(Extracted data entries)
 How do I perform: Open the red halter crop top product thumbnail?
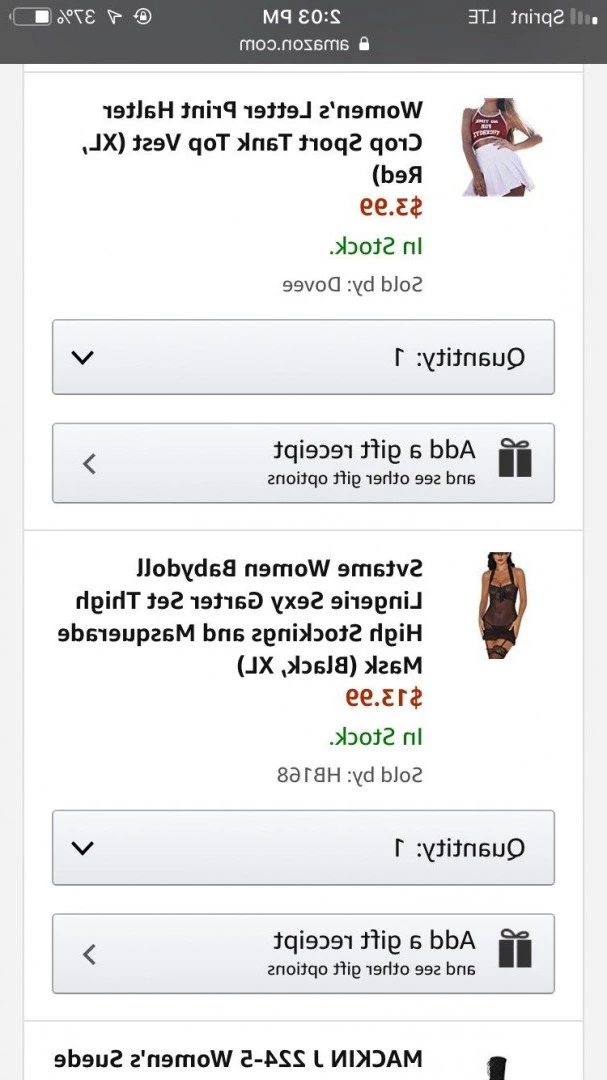[501, 147]
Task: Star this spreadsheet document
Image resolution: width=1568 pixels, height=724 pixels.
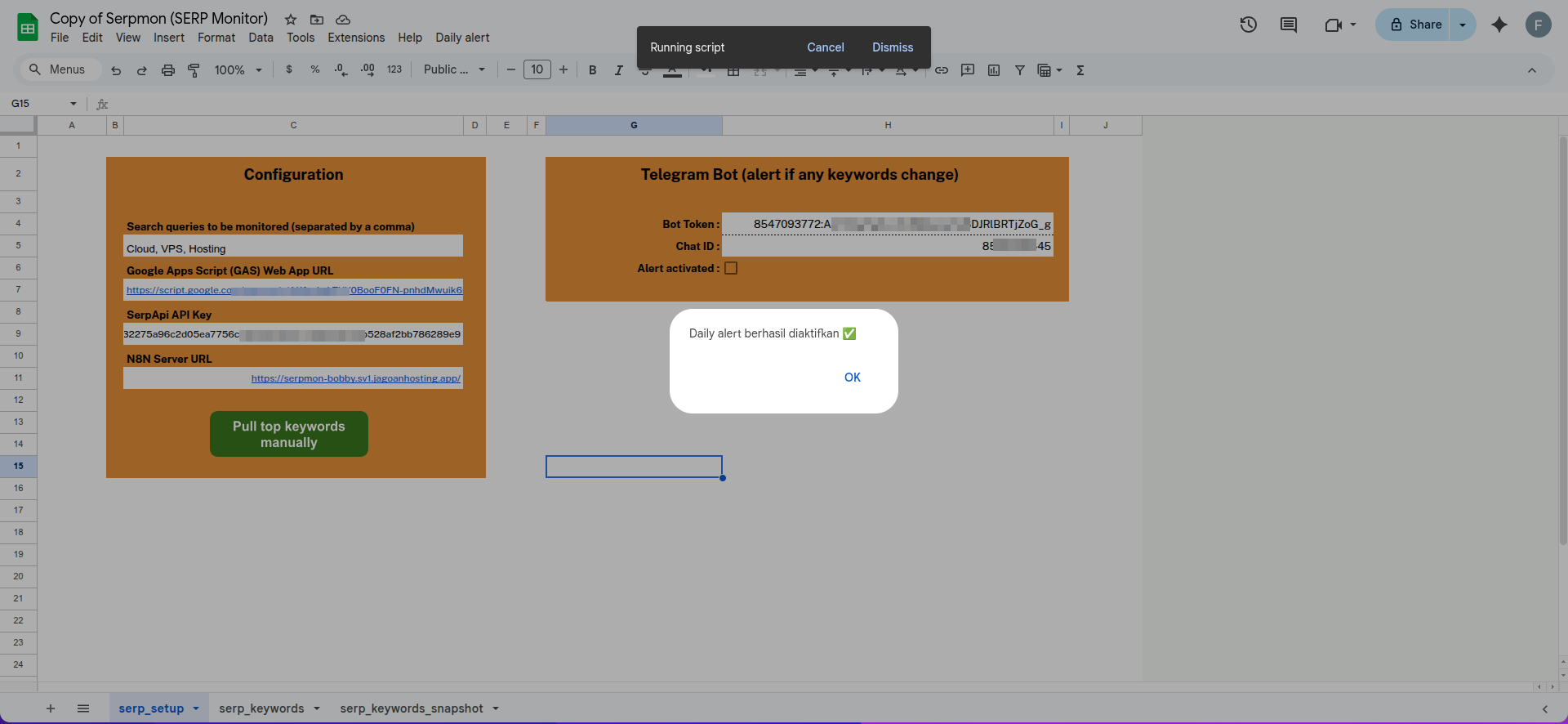Action: (291, 19)
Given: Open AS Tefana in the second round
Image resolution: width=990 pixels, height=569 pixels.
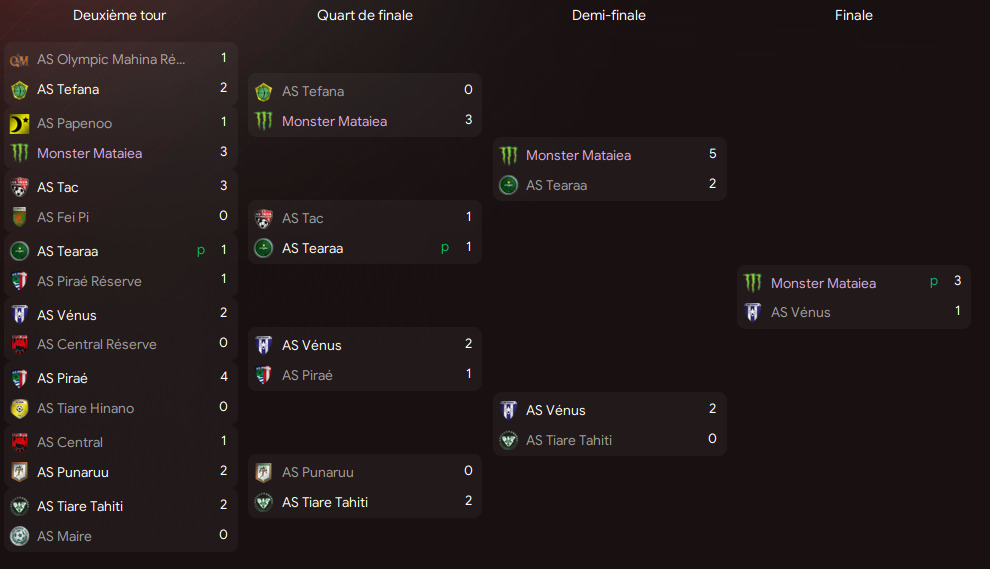Looking at the screenshot, I should tap(68, 90).
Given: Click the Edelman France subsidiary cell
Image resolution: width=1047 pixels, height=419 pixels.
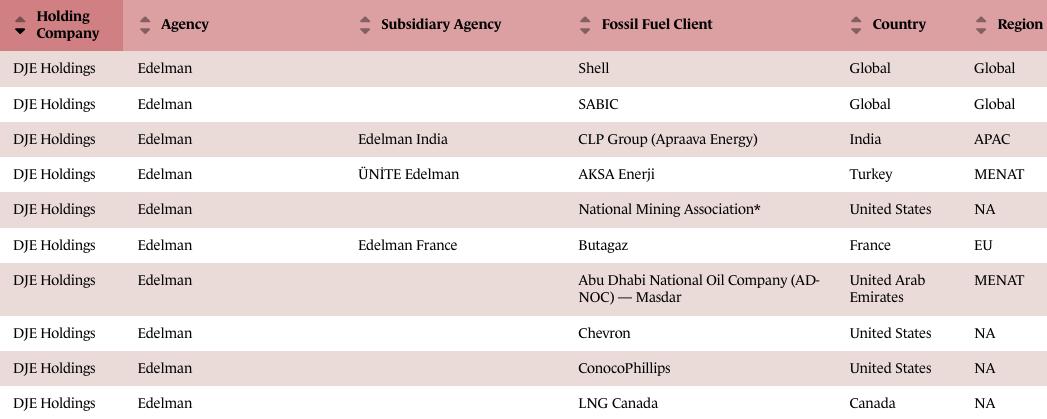Looking at the screenshot, I should click(407, 245).
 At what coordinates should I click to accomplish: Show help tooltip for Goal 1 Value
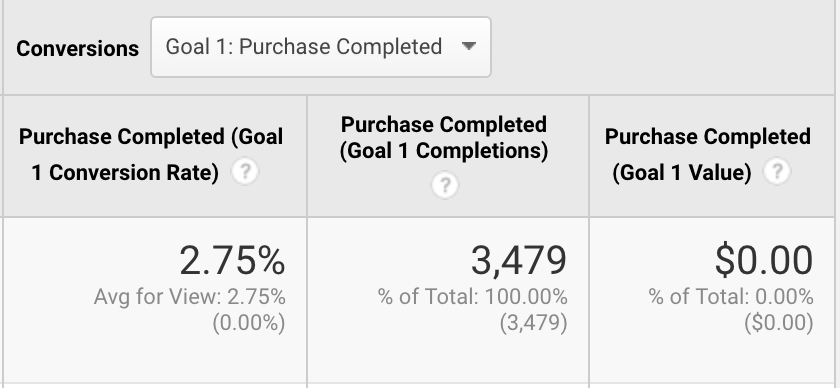tap(777, 172)
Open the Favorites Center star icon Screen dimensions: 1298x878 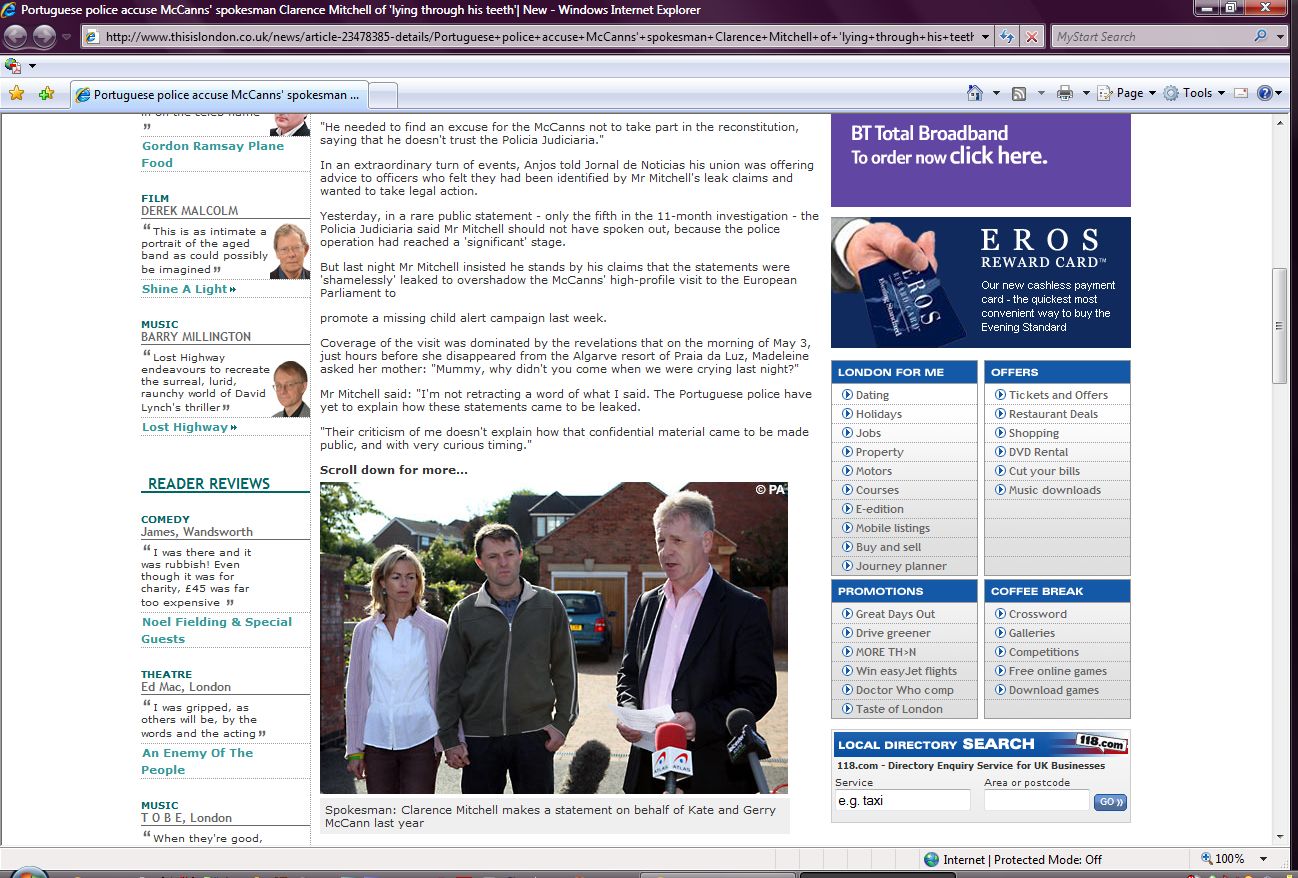click(x=16, y=94)
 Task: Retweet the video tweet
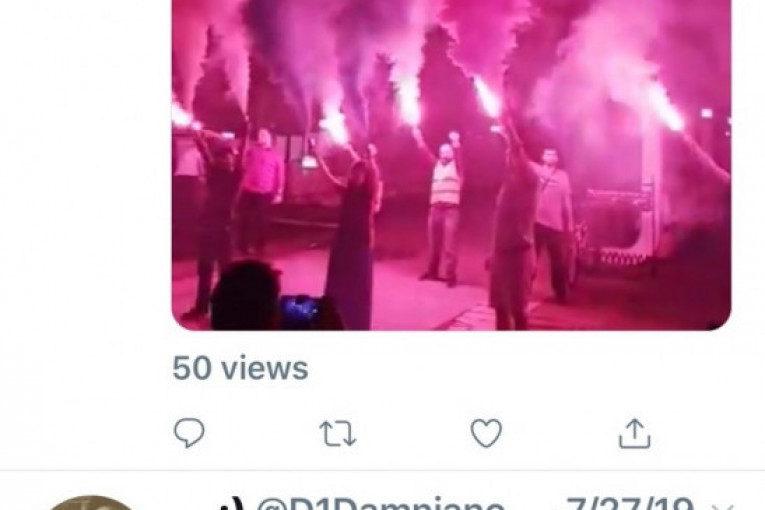tap(338, 433)
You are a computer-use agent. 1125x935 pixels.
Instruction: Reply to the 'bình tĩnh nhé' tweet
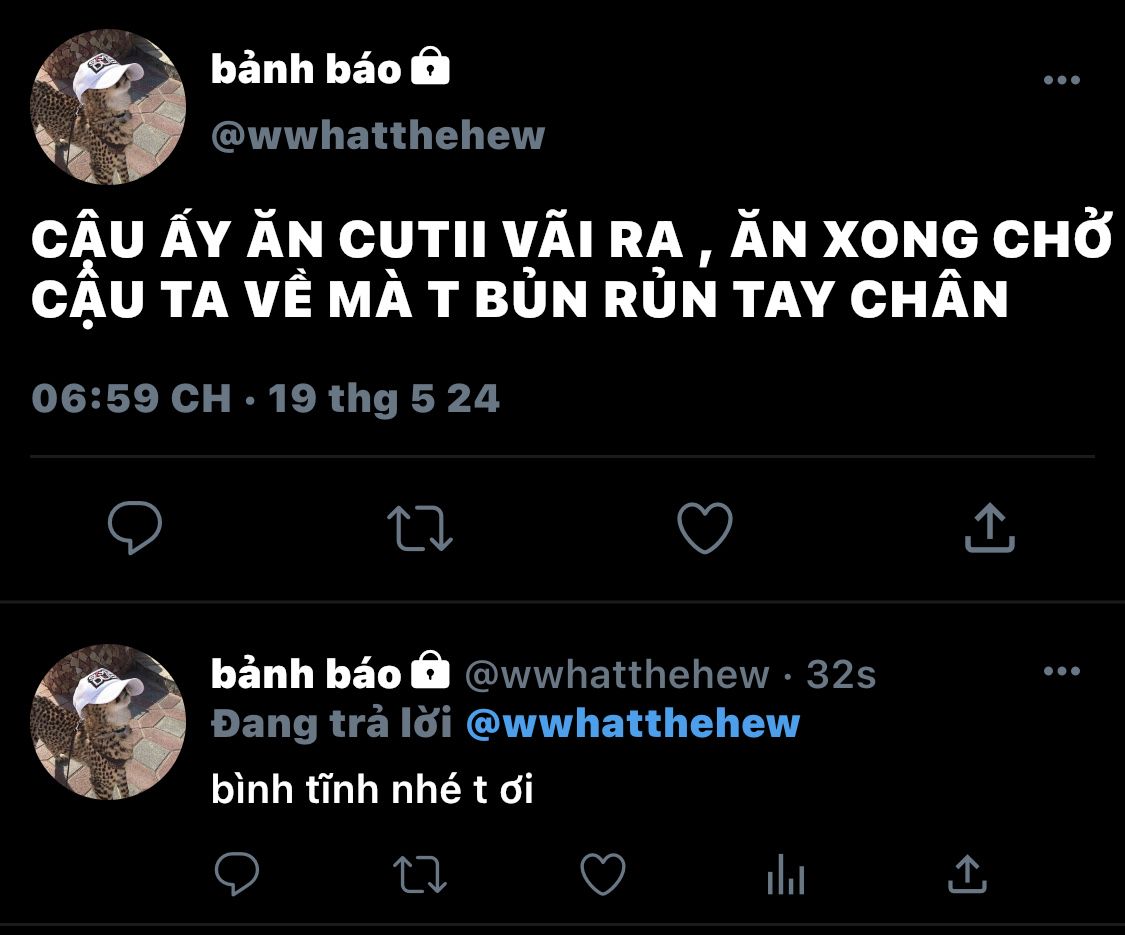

» **WHAT TO DO**
Transcribe exactly, and only, the lines from the line with "You are a computer-use" through the last line of the records, inclusive; the pictures do not belong in the copy.

» **EXERCISE RESULT**
You are a computer-use agent. 1125x935 pixels.
Instruction: Reply to the 'bình tĩnh nhé' tweet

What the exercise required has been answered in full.